The researchers found that injecting IL-33 into microglia led to changes in their activity. They became hungrier, and for specific things. One of the proteins they developed a taste for was aggrecan, the cellular space protein that stops neurons from growing. Using tracers specific for aggregan, they found microglia that had been injected with IL-33 were chock-full of aggrecan, and they saw a concurrent increase in neuronal connections. By eating aggrecans, the microglia removed roadblocks that allowed neurons to grow.
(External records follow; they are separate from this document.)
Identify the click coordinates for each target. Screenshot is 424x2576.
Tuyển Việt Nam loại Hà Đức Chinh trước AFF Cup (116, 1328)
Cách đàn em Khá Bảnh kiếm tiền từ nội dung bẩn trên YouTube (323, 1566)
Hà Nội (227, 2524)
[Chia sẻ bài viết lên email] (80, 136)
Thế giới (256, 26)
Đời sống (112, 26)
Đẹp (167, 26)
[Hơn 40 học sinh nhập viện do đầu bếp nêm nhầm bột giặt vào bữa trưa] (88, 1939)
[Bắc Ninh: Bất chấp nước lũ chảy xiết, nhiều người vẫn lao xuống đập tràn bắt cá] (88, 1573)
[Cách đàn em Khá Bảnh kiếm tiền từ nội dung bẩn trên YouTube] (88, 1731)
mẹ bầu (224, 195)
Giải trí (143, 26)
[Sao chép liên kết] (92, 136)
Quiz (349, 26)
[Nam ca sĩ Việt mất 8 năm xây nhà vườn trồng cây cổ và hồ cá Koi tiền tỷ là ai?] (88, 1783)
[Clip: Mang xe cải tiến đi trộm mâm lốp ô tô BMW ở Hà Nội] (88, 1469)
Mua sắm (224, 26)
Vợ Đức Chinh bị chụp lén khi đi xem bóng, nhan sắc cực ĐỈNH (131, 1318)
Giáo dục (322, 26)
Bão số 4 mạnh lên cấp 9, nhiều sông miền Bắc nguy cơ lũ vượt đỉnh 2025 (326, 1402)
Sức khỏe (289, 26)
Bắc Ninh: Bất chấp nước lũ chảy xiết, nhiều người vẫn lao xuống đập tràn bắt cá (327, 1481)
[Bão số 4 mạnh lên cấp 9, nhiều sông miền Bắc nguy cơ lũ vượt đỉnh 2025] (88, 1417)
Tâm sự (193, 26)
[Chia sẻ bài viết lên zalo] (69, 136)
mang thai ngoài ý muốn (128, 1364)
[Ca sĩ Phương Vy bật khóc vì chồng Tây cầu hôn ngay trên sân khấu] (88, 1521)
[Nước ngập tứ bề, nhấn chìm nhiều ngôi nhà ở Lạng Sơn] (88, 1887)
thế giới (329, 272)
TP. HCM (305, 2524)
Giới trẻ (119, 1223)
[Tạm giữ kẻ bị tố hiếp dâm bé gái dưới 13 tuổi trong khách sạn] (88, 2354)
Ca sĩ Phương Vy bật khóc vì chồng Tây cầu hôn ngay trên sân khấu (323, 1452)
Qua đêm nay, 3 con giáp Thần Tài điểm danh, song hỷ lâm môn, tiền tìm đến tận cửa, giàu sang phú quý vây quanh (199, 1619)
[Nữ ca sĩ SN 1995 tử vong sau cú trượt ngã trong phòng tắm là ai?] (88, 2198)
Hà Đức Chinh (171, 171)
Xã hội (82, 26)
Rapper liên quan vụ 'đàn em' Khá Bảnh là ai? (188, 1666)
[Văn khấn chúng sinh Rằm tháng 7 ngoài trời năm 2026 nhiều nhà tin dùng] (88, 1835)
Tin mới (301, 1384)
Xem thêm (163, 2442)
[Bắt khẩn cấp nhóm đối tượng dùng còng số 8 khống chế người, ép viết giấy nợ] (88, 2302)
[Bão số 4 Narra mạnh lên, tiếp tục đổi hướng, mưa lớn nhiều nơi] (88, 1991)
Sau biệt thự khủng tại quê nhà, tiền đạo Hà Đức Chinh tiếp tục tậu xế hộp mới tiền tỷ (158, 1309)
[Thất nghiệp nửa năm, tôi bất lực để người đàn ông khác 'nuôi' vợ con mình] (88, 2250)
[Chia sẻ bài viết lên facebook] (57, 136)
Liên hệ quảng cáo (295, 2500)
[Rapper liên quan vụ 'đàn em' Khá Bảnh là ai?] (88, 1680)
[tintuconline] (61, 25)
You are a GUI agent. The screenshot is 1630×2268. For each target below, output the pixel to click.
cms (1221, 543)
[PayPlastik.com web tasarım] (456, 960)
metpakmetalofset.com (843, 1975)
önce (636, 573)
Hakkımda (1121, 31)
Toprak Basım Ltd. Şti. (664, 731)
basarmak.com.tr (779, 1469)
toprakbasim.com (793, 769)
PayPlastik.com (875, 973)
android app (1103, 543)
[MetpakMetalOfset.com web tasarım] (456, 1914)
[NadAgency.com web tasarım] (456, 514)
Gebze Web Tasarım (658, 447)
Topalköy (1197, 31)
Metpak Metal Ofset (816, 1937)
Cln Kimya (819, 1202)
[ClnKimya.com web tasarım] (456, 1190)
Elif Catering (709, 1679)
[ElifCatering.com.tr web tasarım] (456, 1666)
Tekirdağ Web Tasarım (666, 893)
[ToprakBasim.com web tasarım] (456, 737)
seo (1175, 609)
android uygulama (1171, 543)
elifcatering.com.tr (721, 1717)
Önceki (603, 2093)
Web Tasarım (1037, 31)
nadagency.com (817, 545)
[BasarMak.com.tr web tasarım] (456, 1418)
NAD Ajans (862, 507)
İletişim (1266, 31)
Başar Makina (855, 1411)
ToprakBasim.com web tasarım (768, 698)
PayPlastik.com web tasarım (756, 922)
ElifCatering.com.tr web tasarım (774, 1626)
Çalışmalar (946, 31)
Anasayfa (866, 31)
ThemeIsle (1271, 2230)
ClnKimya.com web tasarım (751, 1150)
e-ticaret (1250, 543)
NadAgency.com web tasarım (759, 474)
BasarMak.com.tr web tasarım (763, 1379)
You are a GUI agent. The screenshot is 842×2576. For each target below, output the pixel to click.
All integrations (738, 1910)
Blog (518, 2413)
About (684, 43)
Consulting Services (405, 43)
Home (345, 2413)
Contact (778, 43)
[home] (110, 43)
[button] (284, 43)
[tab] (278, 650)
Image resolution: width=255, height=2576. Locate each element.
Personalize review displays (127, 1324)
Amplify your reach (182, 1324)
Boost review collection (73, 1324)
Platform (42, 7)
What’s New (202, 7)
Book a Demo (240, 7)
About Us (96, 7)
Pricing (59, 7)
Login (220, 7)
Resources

This appears to allow mice the ability to form new neurons. Without IL-33, neurons lost their connections and the mice lost their memories. In this experiment, they were unable to link a sound to a shock, but this could play out in any number of ways in the real world.
The brain is a complex organ and the role of IL-33 has not been fully explored – its levels naturally decrease with age, which may be related to age-associated memory loss, but high levels lead to inflammation in the brain. For this reason it's unclear if simply giving IL-33 as a therapeutic is a viable strategy. Other research has shown that microglia are modified through a range of different compounds, not just IL-33. IL-33 also has separate, unrelated functions in the immune system and is produced by immune cells. Could an infection also affect our memories? These questions and more regarding the role of microglia and IL-33 in memory will only be answered with more research.